Aim of the task: Wherever the word "agent" shows up in the data, report the line it sits in.

Data records:
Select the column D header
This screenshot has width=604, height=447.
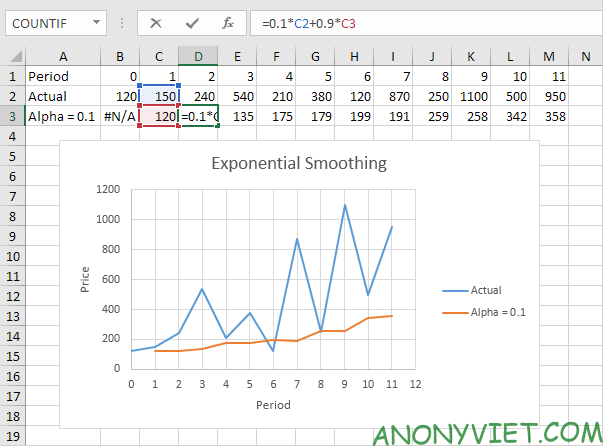coord(198,57)
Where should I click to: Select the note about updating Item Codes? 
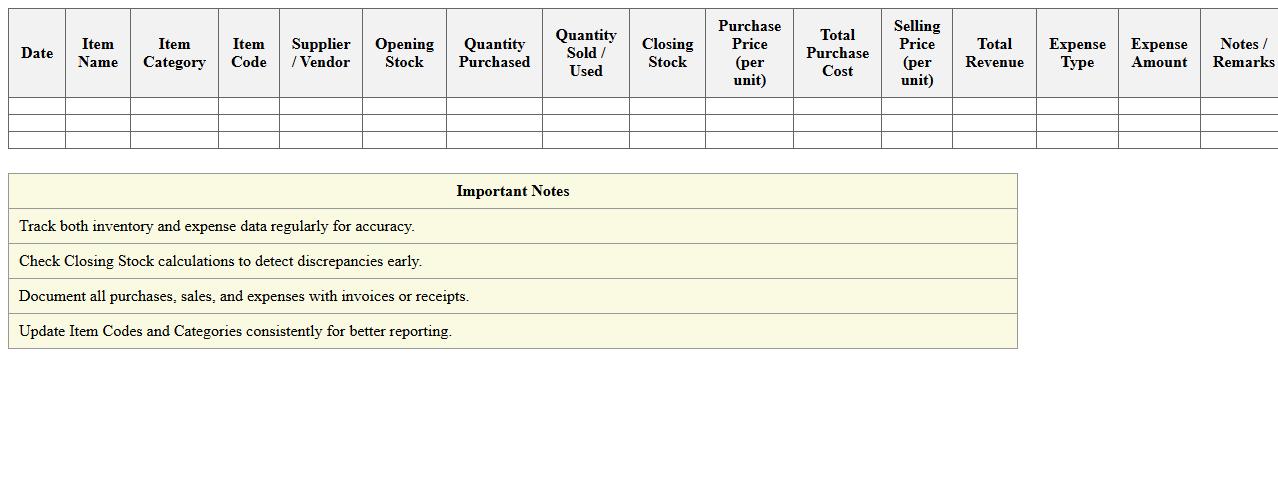pos(236,331)
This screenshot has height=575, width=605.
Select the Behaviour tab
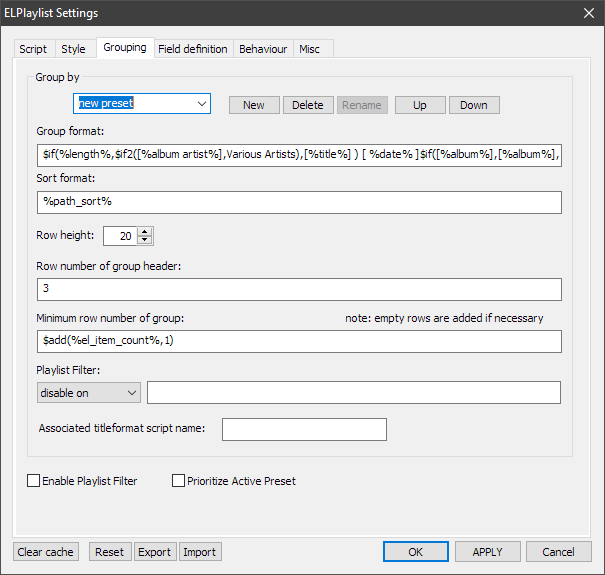(263, 49)
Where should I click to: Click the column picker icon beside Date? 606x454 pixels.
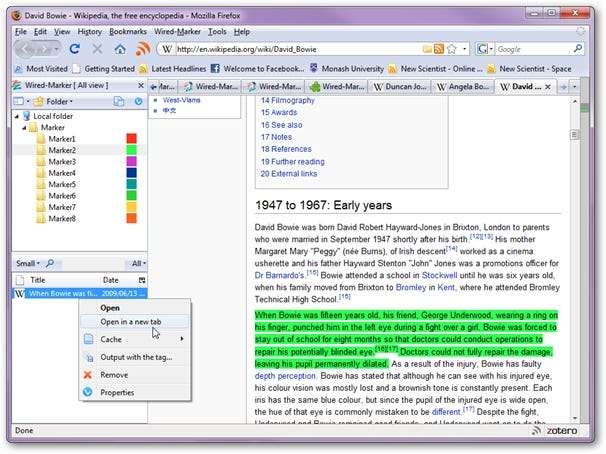[x=141, y=280]
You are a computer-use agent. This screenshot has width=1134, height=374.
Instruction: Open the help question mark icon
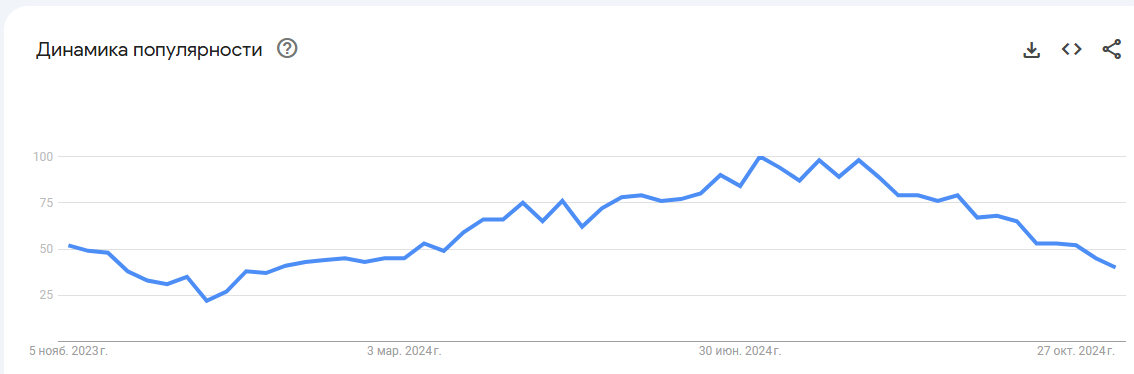[x=288, y=49]
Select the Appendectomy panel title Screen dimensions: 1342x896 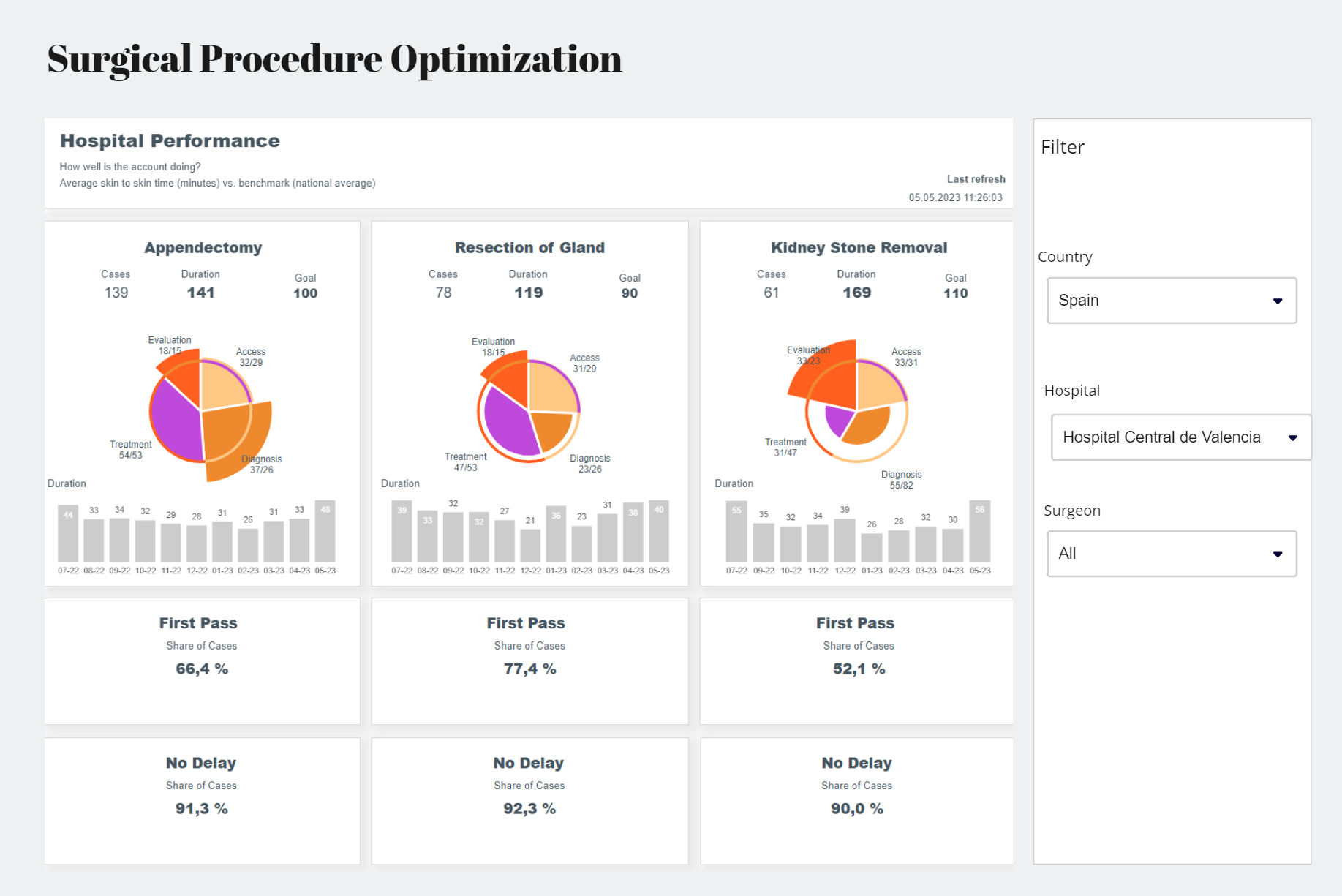(203, 248)
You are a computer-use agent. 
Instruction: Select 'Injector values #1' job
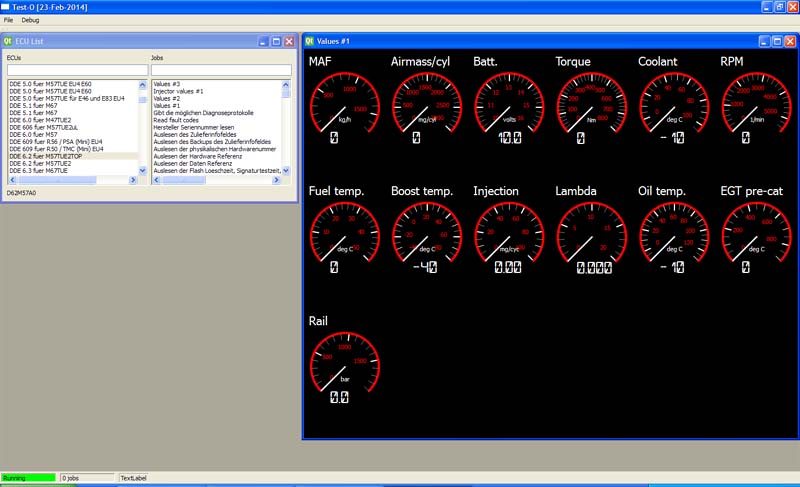pyautogui.click(x=179, y=91)
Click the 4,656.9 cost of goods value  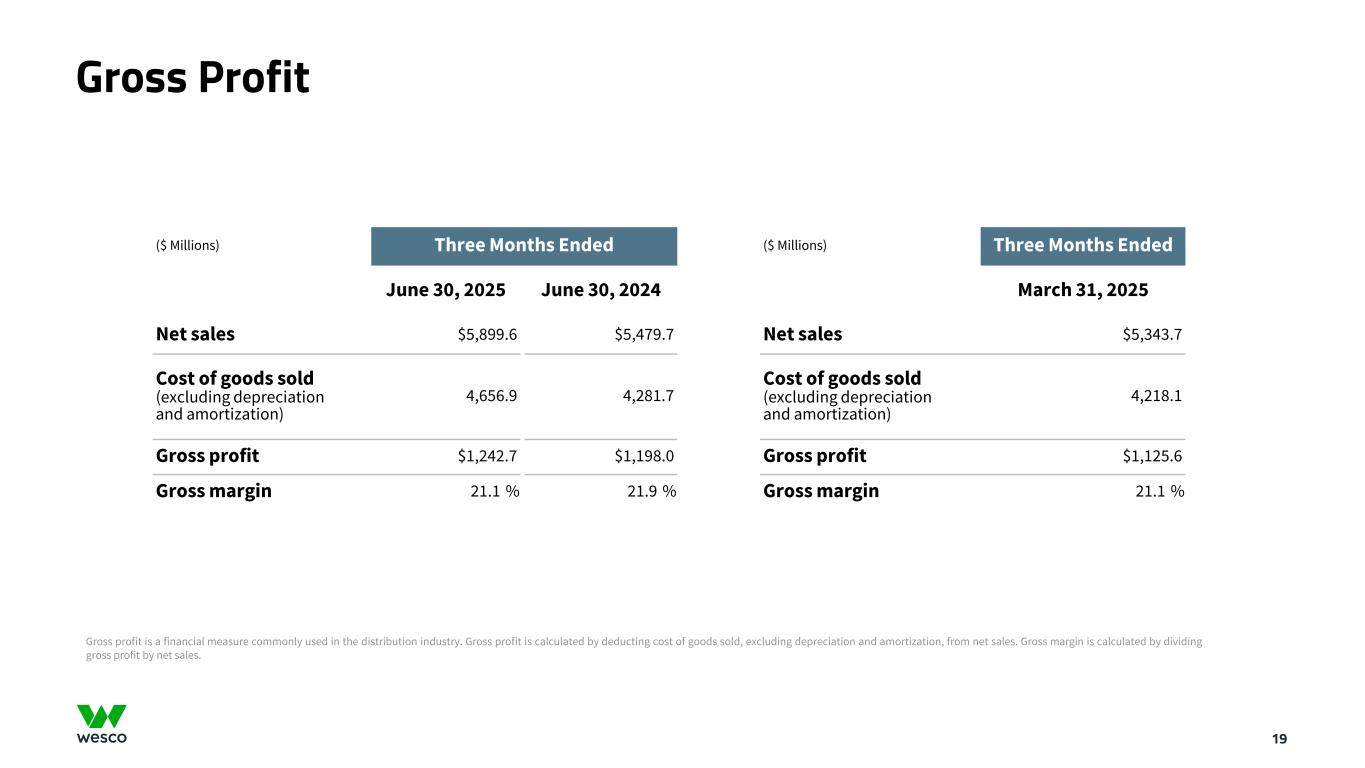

Exercise answer:
You are a computer-use agent. This screenshot has width=1134, height=374.
You are a computer-use agent. 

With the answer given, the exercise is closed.